E-funds are awesome for people that aren't very wealthy or spend almost all their money. 

For people that spend way less than what they make, they don't make as much sense. 

We never had an e-fund.  We only kept $3k or so in cash in order to pay the month's bills.

If the $hit hit the fan, the first line of defense would be cutting spending.  Next, get unemployment benefits.  I also carried a big chunk of vacation hours that I would get paid for.  In our household, we also have 2 income earners and live on less than 1 salary.  Losing 1 job wouldn't be a problem.  We also get about $9k in dividends and interest each year.

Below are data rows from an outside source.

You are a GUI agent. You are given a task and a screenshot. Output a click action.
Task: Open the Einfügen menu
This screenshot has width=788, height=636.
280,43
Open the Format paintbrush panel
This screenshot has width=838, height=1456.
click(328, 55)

Well, the $hit hit the fan when I was unexpectedly let go in August.  I received a big chunk of vacation pay and my final paycheck of $5400 after tax (pay lags working time by 2 weeks, and I had six weeks of vacation time).  Then I switched my dividends to pay me instead of reinvesting automatically.  And I received unemployment benefits.  Add all these up, and it will be over $20k of income in the first year of unemployment (on top of what my wife makes). 

I also knew we could liquidate our six figure taxable accounts and live for quite a while on those.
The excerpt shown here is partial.